**EXCERPT:**
What's New in the .NET 9 Runtime

Written on December 18, 2024

← Previous: What’s New in .NET 9

The .NET 9 runtime introduces a range of features and optimizations aimed at improving performance, reducing application size, enhancing security, and providing more flexible deployment options. These enhancements target both core runtime components and the JIT compiler, delivering faster execution times, smaller footprints, and safer execution environments.

Attribute Model for Feature Switches with Trimming Support

In .NET 9, two new attributes—FeatureSwitchDefinitionAttribute and FeatureGuardAttribute—help developers define feature switches that integrate with trimming and Native AOT. By using these attributes, you can toggle areas of functionality at build time, removing unused code paths and reducing application size.

  • FeatureSwitchDefinitionAttribute:
    This attribute treats a feature-switch property as a compile-time constant during trimming. When a feature is disabled in the app’s configuration, related code paths are removed from the final binary. Consider the following code:

    if (Feature.IsSupported)
    Feature.Implementation();

public class Feature
{
    [FeatureSwitchDefinition("Feature.IsSupported")]
    internal static bool IsSupported => AppContext.TryGetSwitch("Feature.IsSupported", out bool isEnabled) ? isEnabled : true;

    internal static void Implementation() { /* ... */ }
}

    By setting <RuntimeHostConfigurationOption Include="Feature.IsSupported" Value="false" Trim="true" /> in the project file, Feature.IsSupported is effectively treated as false, and the call to Feature.Implementation() is removed after trimming.

  • FeatureGuardAttribute:
    This attribute identifies a feature-switch property as a guard for code annotated with RequiresUnreferencedCodeAttribute, RequiresAssemblyFilesAttribute, or RequiresDynamicCodeAttribute. For example:

    if (Feature.IsSupported)

**SOURCE DATA:**
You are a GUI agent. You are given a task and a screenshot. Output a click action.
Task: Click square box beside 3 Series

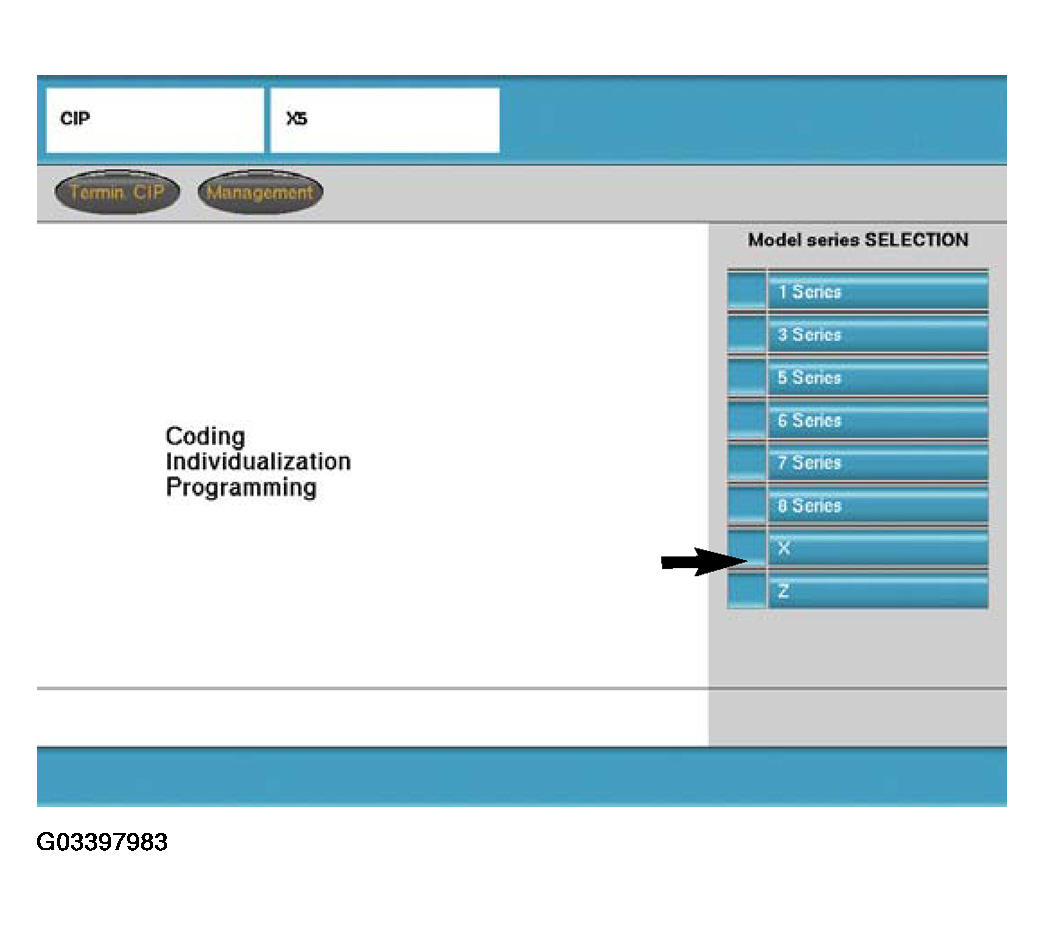(746, 335)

**DIRECTIVES:**
1. In the .NET 9 runtime article, which two new attributes help developers define feature switches?
2. Transcribe the passage of the .NET 9 runtime article that begins at the words "Written on December" and stops after the words "safer execution environments.".
The listing plays no part in this.

**EXERCISE SOLUTIONS:**
1. FeatureSwitchDefinitionAttribute and FeatureGuardAttribute.

2.
Written on December 18, 2024

← Previous: What’s New in .NET 9

The .NET 9 runtime introduces a range of features and optimizations aimed at improving performance, reducing application size, enhancing security, and providing more flexible deployment options. These enhancements target both core runtime components and the JIT compiler, delivering faster execution times, smaller footprints, and safer execution environments.